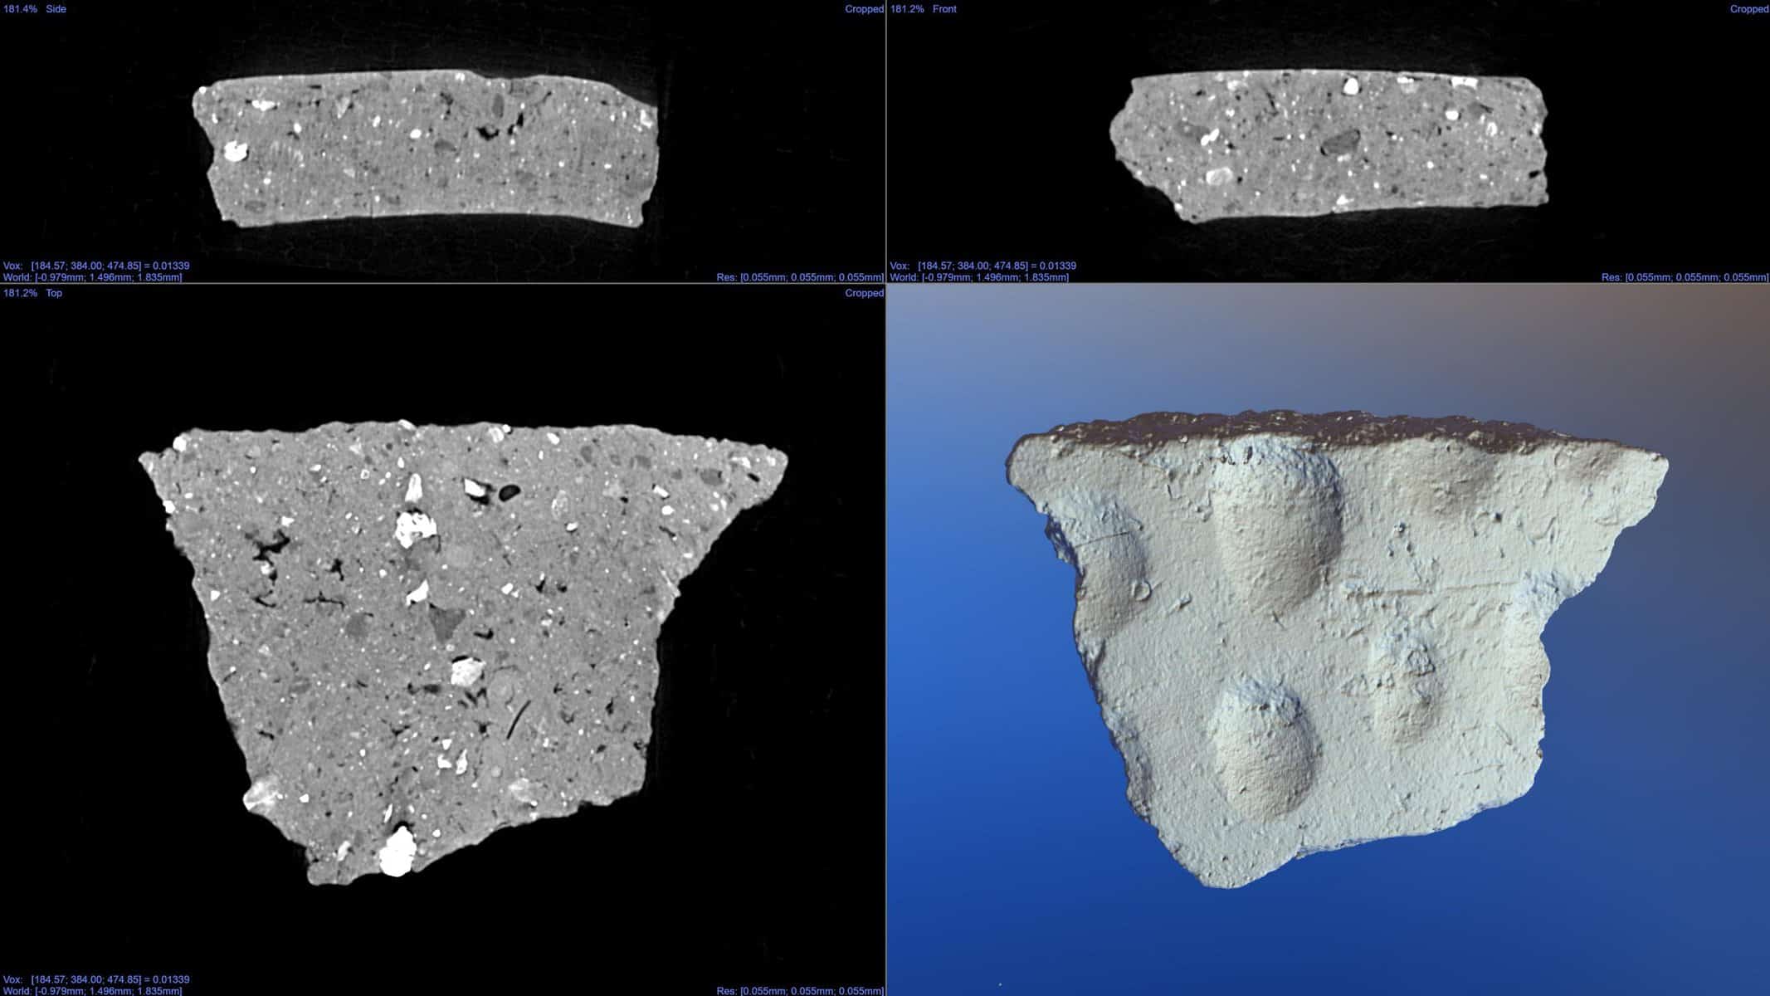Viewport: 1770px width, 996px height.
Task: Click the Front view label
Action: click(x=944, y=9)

---

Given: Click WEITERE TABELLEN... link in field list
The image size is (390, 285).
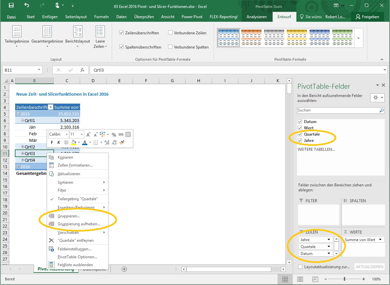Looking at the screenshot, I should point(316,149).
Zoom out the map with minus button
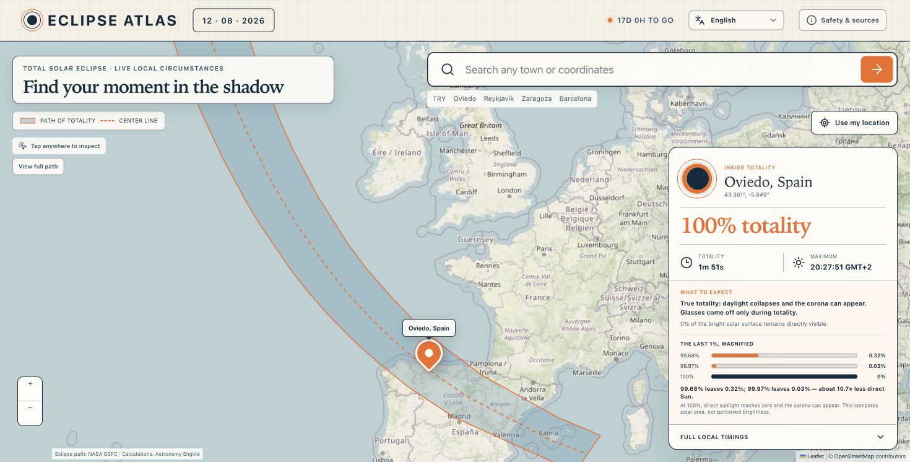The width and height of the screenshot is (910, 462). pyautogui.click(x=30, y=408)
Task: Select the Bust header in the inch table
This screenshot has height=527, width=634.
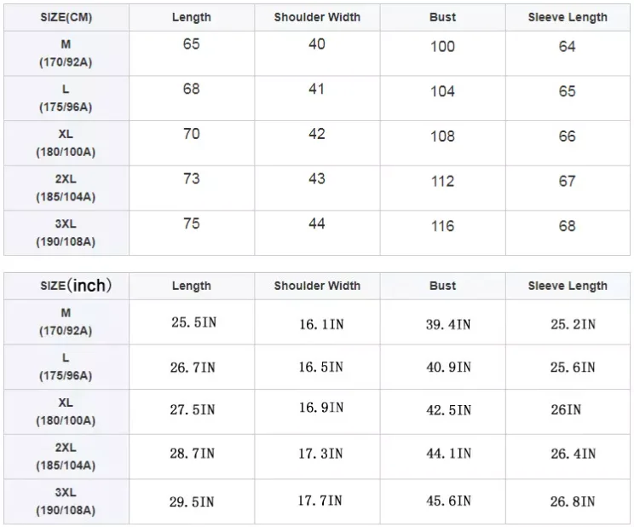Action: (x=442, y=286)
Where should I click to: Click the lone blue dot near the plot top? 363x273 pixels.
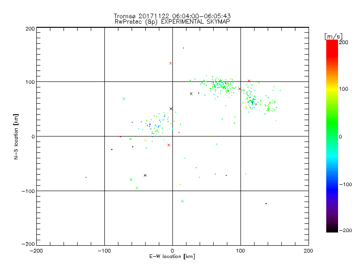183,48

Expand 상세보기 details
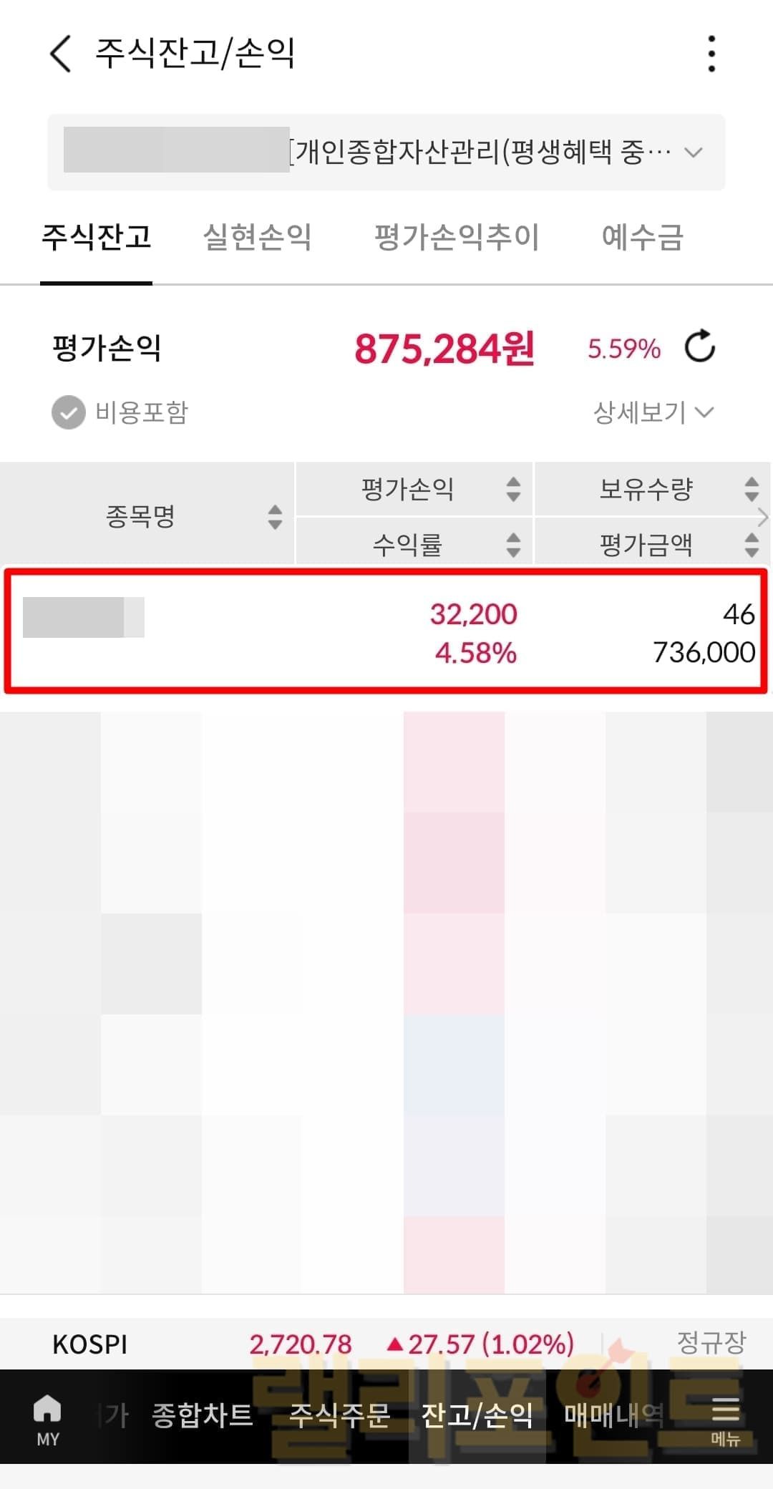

#### Written task
Copy out the entries from the line with "Viewport: 1770px width, 996px height." up to and including the line with "Action: click(x=944, y=9)", reproducing each line verbatim. Omit the pictures from your answer.

#### The response
Viewport: 1770px width, 996px height.
Task: Click the Front view label
Action: click(x=944, y=9)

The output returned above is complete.